While I thoroughly enjoy the long, hot days of summer, I figure fall is a fair compromise between baking in the heat and freezing in the blizzards of winter. And, of course, there are very few things I love more than pumpkins – pumpkin eating, drinking, baking, decorating, picking – you get the picture.
So with the colors slowly changing and the temperatures dropping, here are just a few of those fall activities that you won’t want to miss.
Miners Blast (formerly known as Harvest Fest): Oct. 5, Erie Community Park
With over 1,000 pumpkins, hay rides, a car show, and several local craft vendors, this family event has something for mom, dad, and kids. There’s also a “Hoses and Guns” softball tournament with the local fire department taking on the local police department. (Who wouldn’t want to see that??)
Admission is free (including hayrides and one free pumpkin per child)
Berthoud Oktoberfest: Oct. 5, Fickel Park
If you missed the Oktoberfest celebrations around the state in September, don’t worry – Berthoud has you covered. Their celebration includes German fare, local brews (of course), arts and crafts, a scarecrow parade and contest, and activities for kids.
Admission is free
Applefest: Oct. 5-6
If apples are more your style, Cedaredge’s annual Applefest is hands-down your best bet. The festival includes over 150 vendors, a classic car and antique tractor show, and, of course, a wide variety of apples grown locally.
Admission is free
Lakewood Cider Days: Oct. 5-6, Lakewood Heritage Center
Lakewood Cider Days offers a bit of a small town vibe close to the city – including tractor pulls, hay and barrel train rides, a pie eating contest, and a wide variety of nostalgic vendors, entertainment, and food.

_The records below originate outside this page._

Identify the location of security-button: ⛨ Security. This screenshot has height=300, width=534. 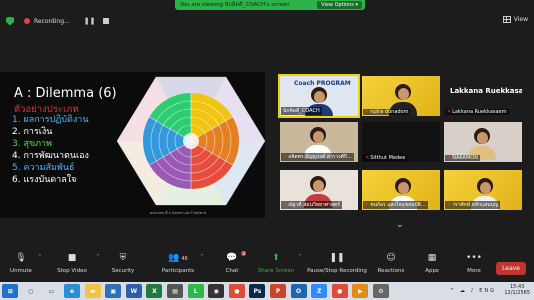
(123, 264).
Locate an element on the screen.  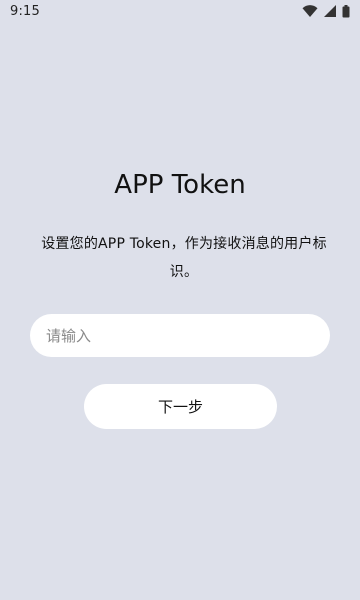
page-title: APP Token is located at coordinates (180, 185).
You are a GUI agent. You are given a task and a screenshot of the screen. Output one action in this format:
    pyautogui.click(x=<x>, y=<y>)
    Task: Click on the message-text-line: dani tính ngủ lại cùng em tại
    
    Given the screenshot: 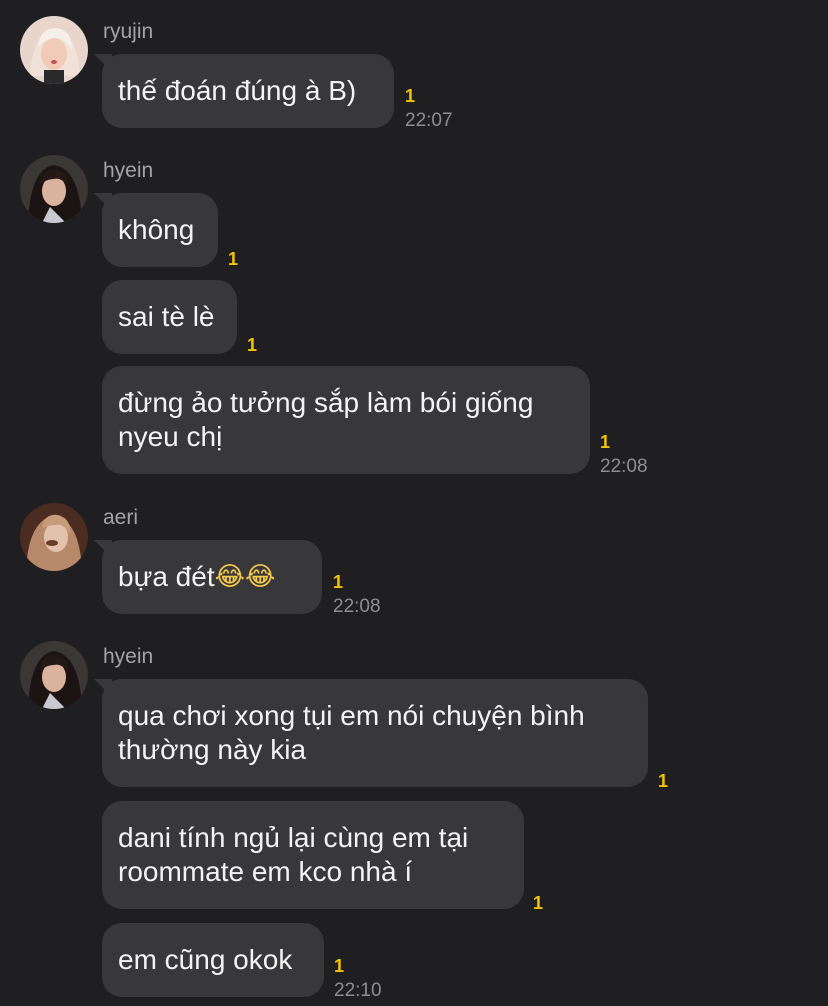 What is the action you would take?
    pyautogui.click(x=294, y=838)
    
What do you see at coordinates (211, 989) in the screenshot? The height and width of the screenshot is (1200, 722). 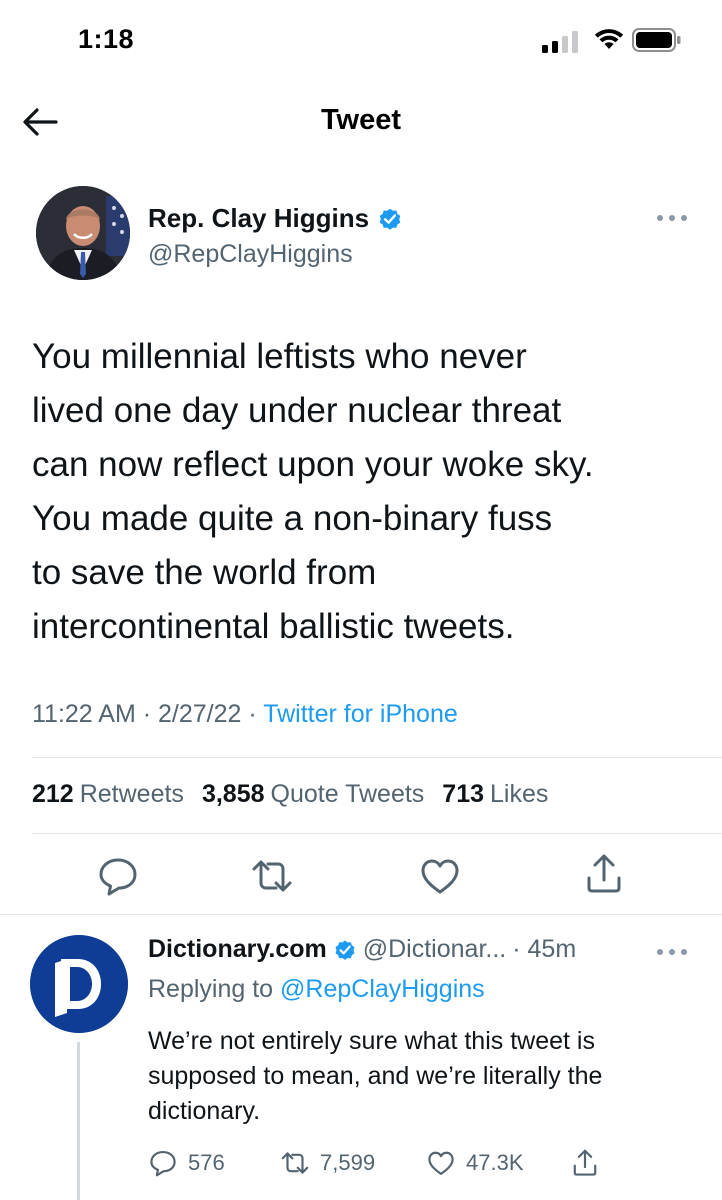 I see `replying-to-prefix: Replying to` at bounding box center [211, 989].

Admission: $7 Adults, $4 Children
Breckenridge Craft Spirits Festival : Oct. 4-6, Cedaredge Town Park
While you’re in Breckenridge checking out the changing colors, you might want to stop in at the Craft Spirits Festival to sample some of the sprits from small-batch distillers as well as local cuisine. Beer festivals might be all the rage in Colorado, but this is the first festival that celebrates what our distilleries have to offer.
Tickets: $25 in advance, $30 at the door
Telluride Horror Show: Oct. 11-13, Sheridan Opera House and Nugget Theater
Some people love fall simply because of Halloween – I may not be one of those people, but I can appreciate a good horror film every once in a while. The Telluride Horror Show doesn’t just have a few films, it boasts 20 feature length films and 30+ short films, all in the spirit of scaring yourself silly.
Tickets: $84 (3-day pass)
Pumpkin Festival: Oct. 11-13, Denver Botanic Gardens at Chatfield
The Botanic Garden’s Pumpkin Festival is about all things pumpkin (obviously.) Pick a pumpkin from their 10-acre patch, watch a pumpkin carving demonstration, and participate in pumpkin bowling. It’s perfect fall fun for any family.
Admission: $7 Adult/$6 Member Adult; $5 Child (ages 3-12)/$4 Member Child (ages 3-12)
Historic Ghost Walk: Oct. 11-12, 18-19, 25-26, Pioneer Cemetery
Like ghosts? Tour Glenwood’s oldest cemetery for a little bit of history and some fascinating scary stories. The tour includes performances highlighting the cemetery’s storied past and the pioneers that might not have had the most pleasant end.
Tickets: $15 per person
Giant Pumpkin Festival: Oct. 19, Old Town Plaza
Giant pumpkins abound at this Colorado Springs festival. Awards are given to the largest pumpkins, squash, and gourds, and attendees can also enjoy live music and face painting for the kids. Be sure to stroll through town and check out the scarecrows local shops have created for Scarecrow Days (Oct. 1-31).